A fast topology inference: a building block for network-aware parallel processing

  • Authors:
  • Tatsuya Shirai;Hideo Saito;Kenjiro Taura

  • Affiliations:
  • University of Tokyo;University of Tokyo;University of Tokyo

  • Venue:
  • Proceedings of the 16th international symposium on High performance distributed computing
  • Year:
  • 2007

Quantified Score

Hi-index 0.00

Visualization

Abstract

Adapting to the network is the key to achieving high performance for communication-intensive applications, including scientific computing,data intensive computing, and multicast, especially in Grid environments. This paper investigates an approach of representing network as a tree of participating hosts and switches matching or approximating their physical topology, and describes a fast, non-intrusive, and portable algorithm for inferring such a topology. This representation and the proposed inference algorithm serves as a key to building network-aware applications in a portable manner. The algorithm is based solely on RTTs of small packets between end hosts; it does not rely on popular but not universally available protocols such as trace route and SNMP. Another benefit is that it can handle all layers of network uniformly without any a priori knowledge of cluster configurations.

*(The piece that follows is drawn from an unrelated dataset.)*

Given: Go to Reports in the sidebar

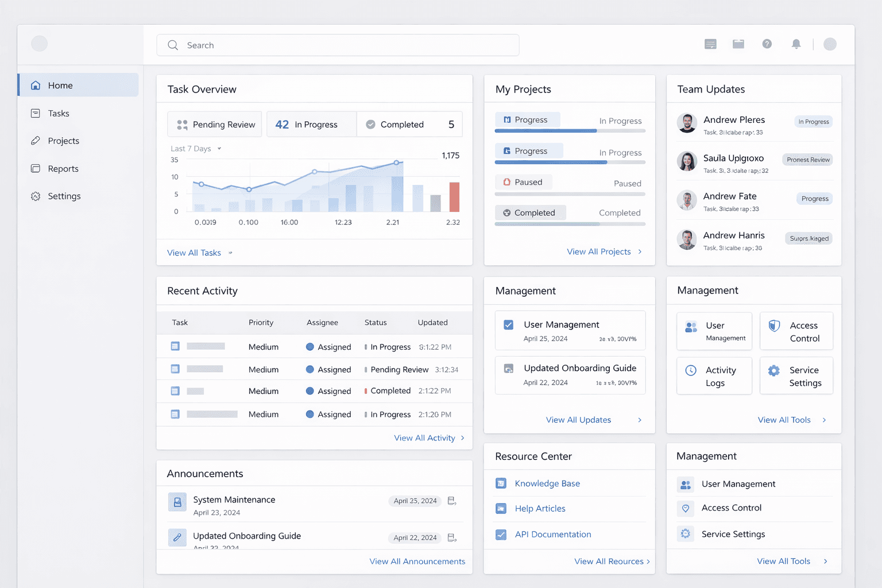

The required number of measurements is O(Nd) in certain idealizing assumptions made for the purpose of analysis, where N is the number of participating processes and d the diameter of the network, which is usually small in real networks. In our experimental environment, the inference algorithm built a topology of 64 hosts in a single cluster in 4 seconds and and that of 256 hosts across 4 clusters in 15 seconds. It is able to not only identify clusters within a Grid, but also to partially identify the Layer 2 topology within a cluster. This is important for optimizing bandwidth-limited operations such as broadcast. We built several network-aware applications upon the inference system, including efficient bandwidth measurements and long message broadcasts. The topology is used to schedule as many measurements as possible in parallel without competing on shared links. We were able to build a bandwidth map of 256 hosts across 4 clusters in 27 seconds.